* START *

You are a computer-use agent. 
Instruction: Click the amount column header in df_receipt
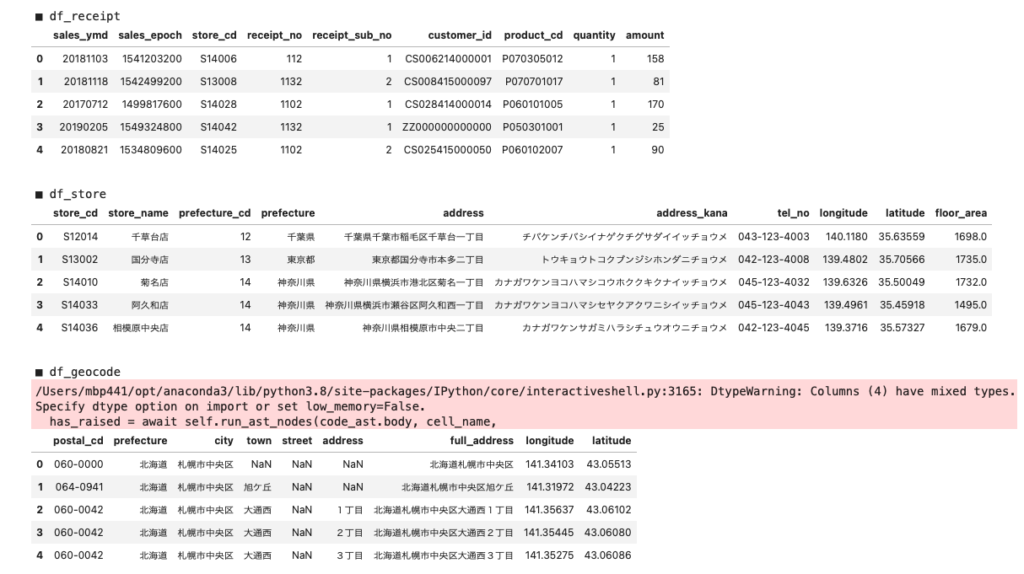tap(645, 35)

* END *
* START *

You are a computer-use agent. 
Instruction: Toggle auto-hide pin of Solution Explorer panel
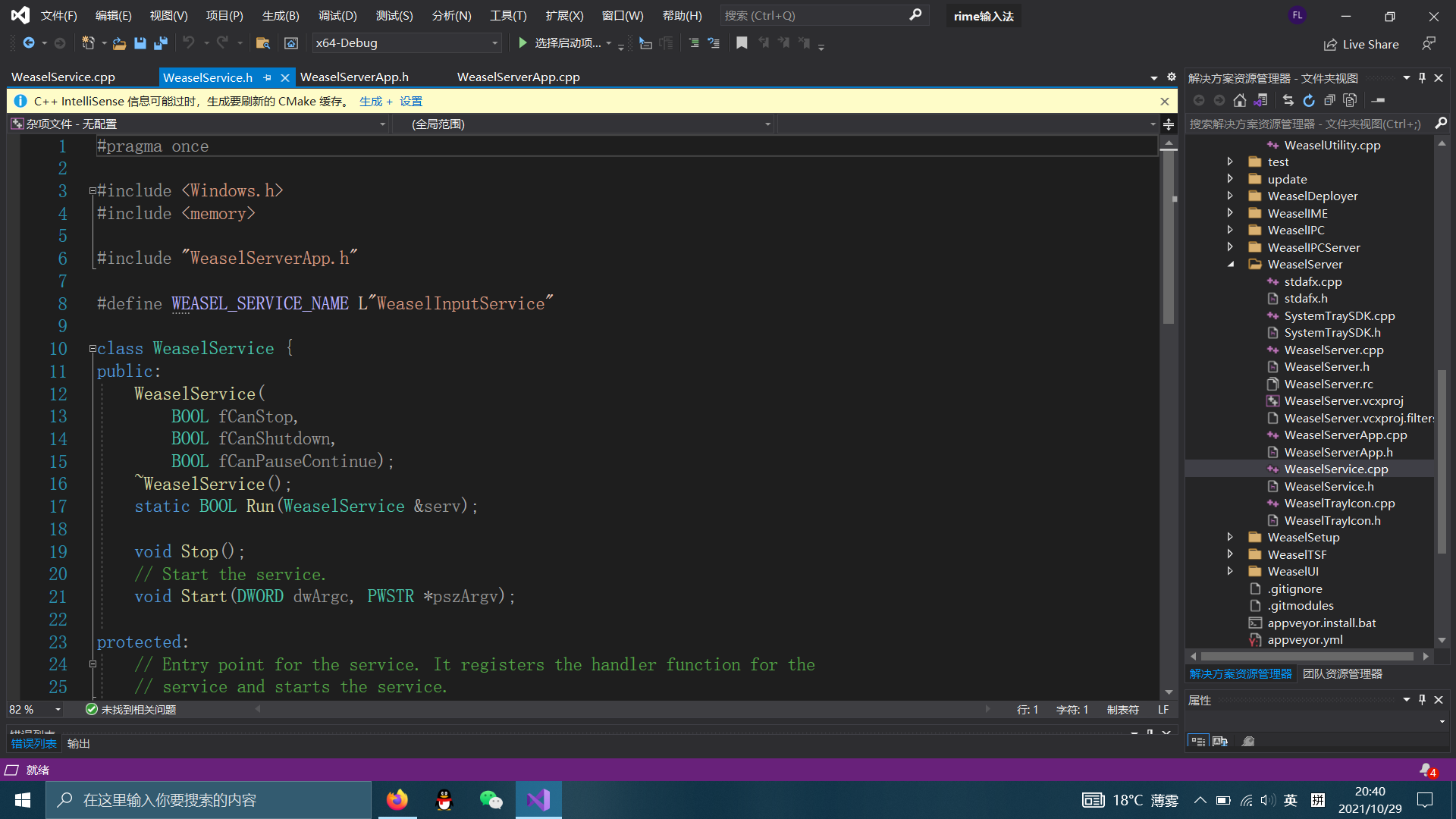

* END *

* _Brief_
Pull out every line in the records above that contains the word "Instruction", and copy those lines in their original order.

* _Solved problem_
Instruction: Click the amount column header in df_receipt
Instruction: Toggle auto-hide pin of Solution Explorer panel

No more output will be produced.